Aid worker dies from Kokang convoy attack wounds

31 March 2015
Aid worker dies from Kokang convoy attack wounds
U Moe Kyaw Than, 47, volunteer of Myanmar Red Cross who was wounded in rescue convoy attack on 17 February, lies on bed at Lashio General Hospital, Lashio, northern Shan State, Myanmar, February 19, 2015. U Moe Kyaw Than reportedly died from his wounds on March 27. Photo: Lynn Bo Bo/EPA

A Myanmar aid worker injured in an attack last month on a convoy in Shan state has died of his wounds, state media reported on March 30, as clashes continue between the army and rebels.
The unrest in the mountainous Kokang area has caused tens of thousands to flee across the frontier with China and rocked relations with Beijing as the Myanmar army launched airstrikes against the rebels.  
Dozens of fighters, both government troops and ethnic Chinese Kokang rebels, have died since the conflict erupted in early February, while an unknown number of civilians have also been killed.
U Moe Kyaw Than, of the Myanmar Red Cross Society, suffered gunshot wounds when his aid convoy came under fire while ferrying civilians from the main Kokang town of Laukkai in late February, in the first of several such attacks.
He "passed away at Mandalay General Hospital while receiving medical treatment", according to a report in the Global New Light of Myanmar, which blamed rebels for the assault.

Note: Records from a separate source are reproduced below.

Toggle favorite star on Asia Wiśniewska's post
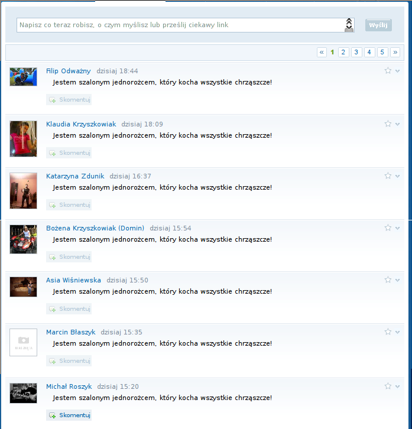Image resolution: width=412 pixels, height=429 pixels. tap(388, 280)
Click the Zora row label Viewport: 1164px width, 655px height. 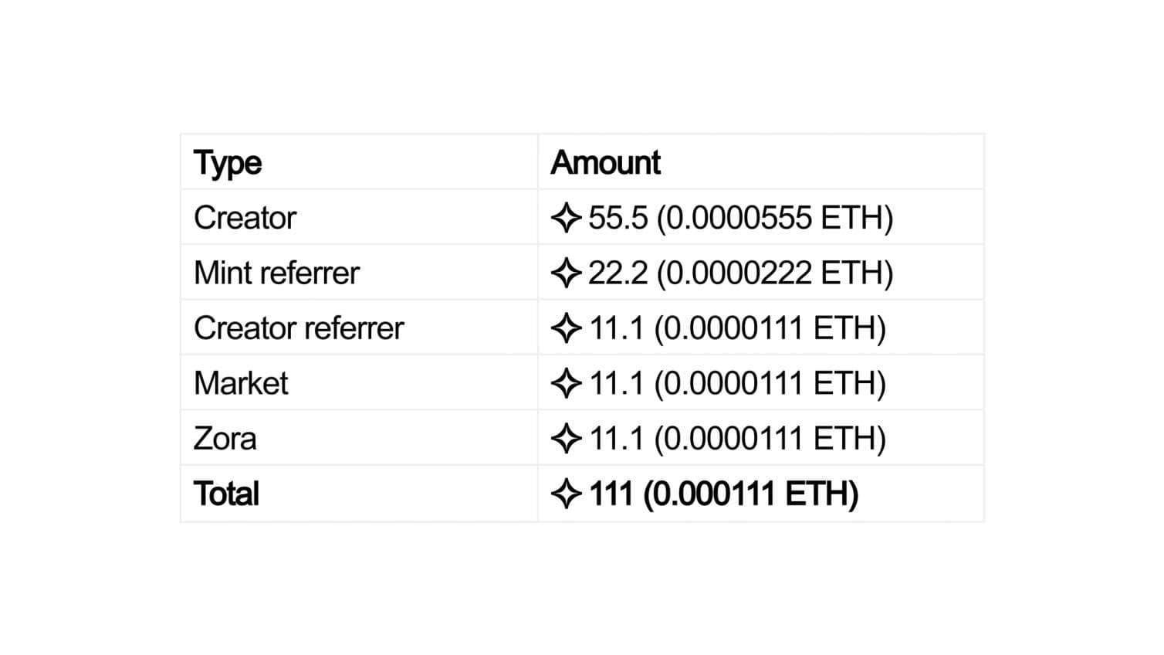coord(225,439)
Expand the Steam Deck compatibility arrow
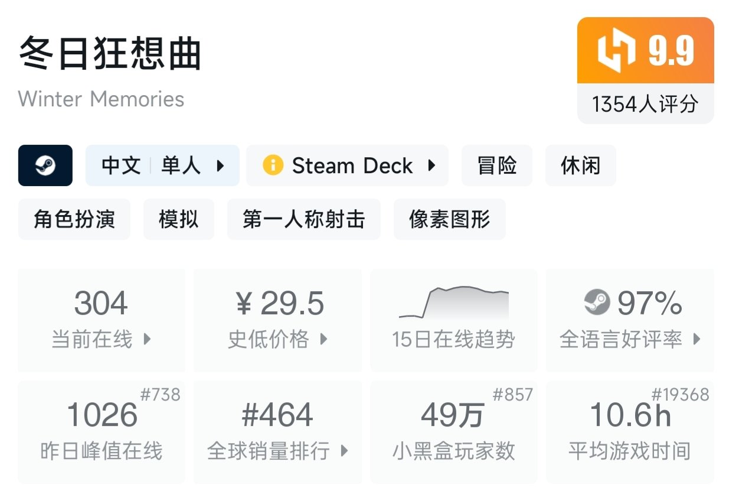This screenshot has width=739, height=488. (x=432, y=165)
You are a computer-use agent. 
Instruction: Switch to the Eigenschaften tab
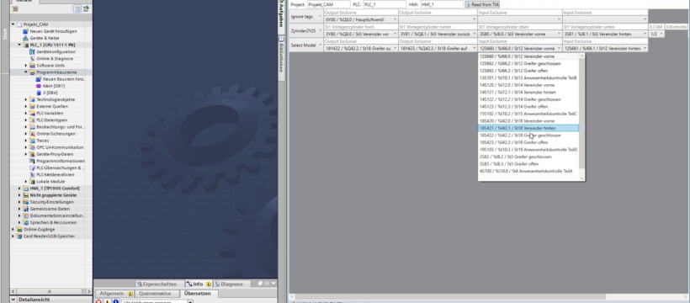(x=157, y=284)
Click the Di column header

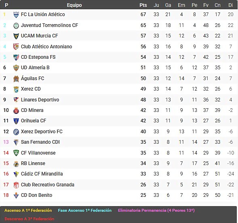coord(231,5)
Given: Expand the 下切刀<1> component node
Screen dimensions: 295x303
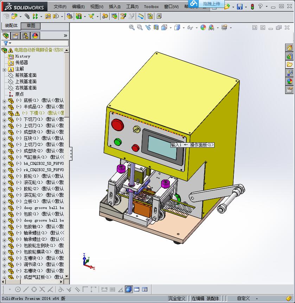Looking at the screenshot, I should (x=4, y=120).
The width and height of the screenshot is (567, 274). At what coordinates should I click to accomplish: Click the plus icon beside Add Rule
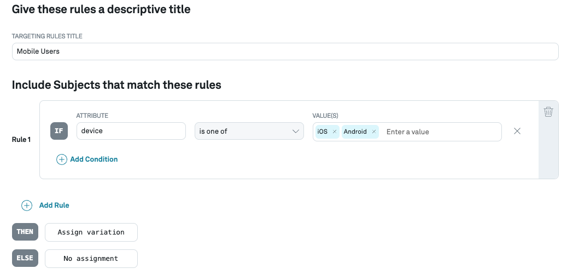click(27, 206)
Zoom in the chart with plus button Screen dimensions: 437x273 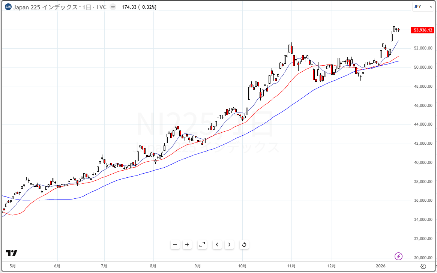tap(187, 245)
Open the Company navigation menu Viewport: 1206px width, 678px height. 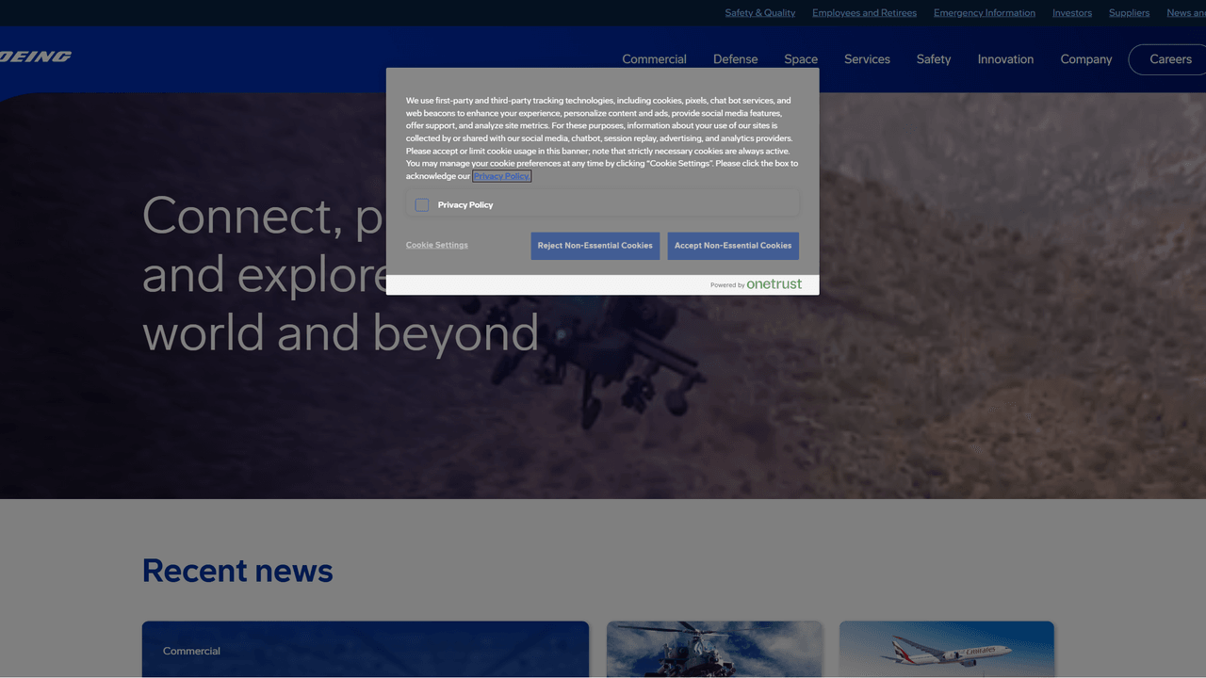1085,59
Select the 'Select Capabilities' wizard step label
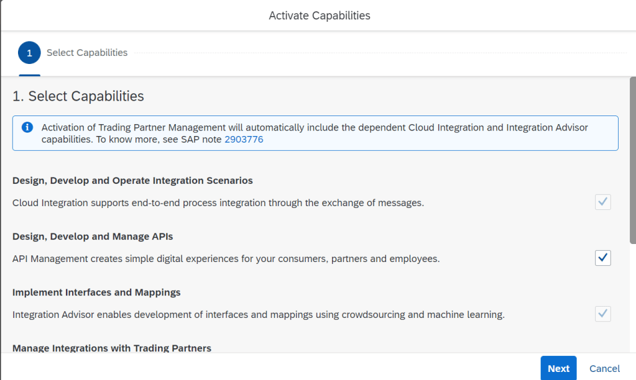The height and width of the screenshot is (380, 636). point(87,53)
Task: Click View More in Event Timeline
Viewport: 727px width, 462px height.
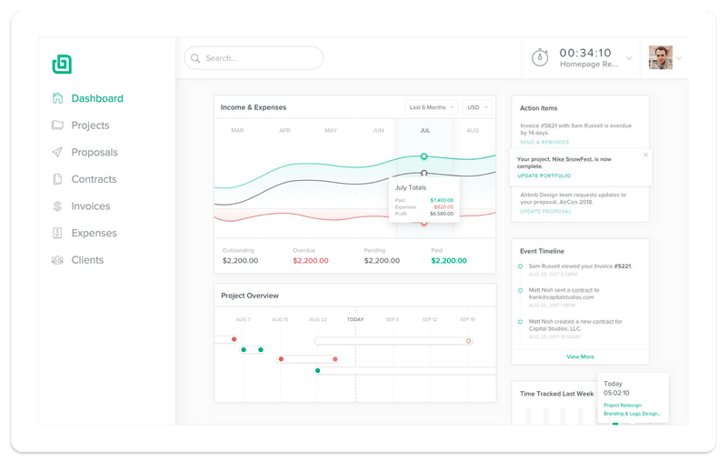Action: (x=580, y=357)
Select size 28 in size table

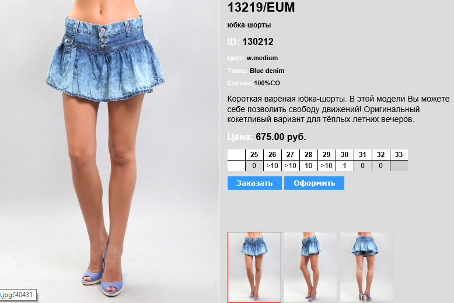coord(308,155)
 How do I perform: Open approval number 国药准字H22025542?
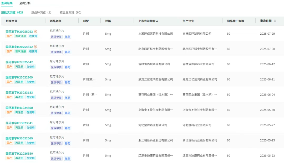pos(19,62)

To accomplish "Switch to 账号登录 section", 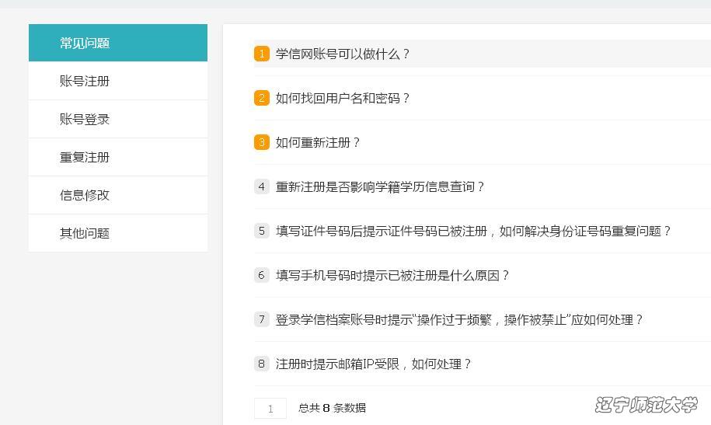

A Myanmar Red Cross worker in the nearby Shan town of Lashio said U Moe Kyaw Than had died on March 27. 
The local aid group is separate from the better-known International Committee of the Red Cross. 
The conflict in Kokang comes as Myanmar's quasi-civilian government is struggling to ink a nationwide deal to end decades of civil strife in ethnic-minority border areas.
However, the peace talks, which continued in Yangon on Monday, have not included Kokang.
China has urged Myanmar to restore peace in the border region.
Tensions rose earlier this month when China mobilised fighter jets after a bomb apparently from a Myanmar warplane landed in Chinese territory and killed five farm workers.
Kokang has strong bonds with China -- local people speak a Chinese dialect and China's yuan is the common currency. 
Experts say Myanmar is resistant to any compromise with the Kokang fighters, who swept back into the region last month more than six years after they were driven out by the military.
Myanmar's army has enjoyed a rare public relations boost over the fighting, tapping into local unease about the power of the country's giant neighbour as well as accusations that the rebels are linked to narcotics smuggling.
A fire department official in Lashio, who asked not to be named, said the number of civilians leaving Kokang had slowed to a trickle as the army gains more control over territory in the area. But he added that attacks had continued over the weekend.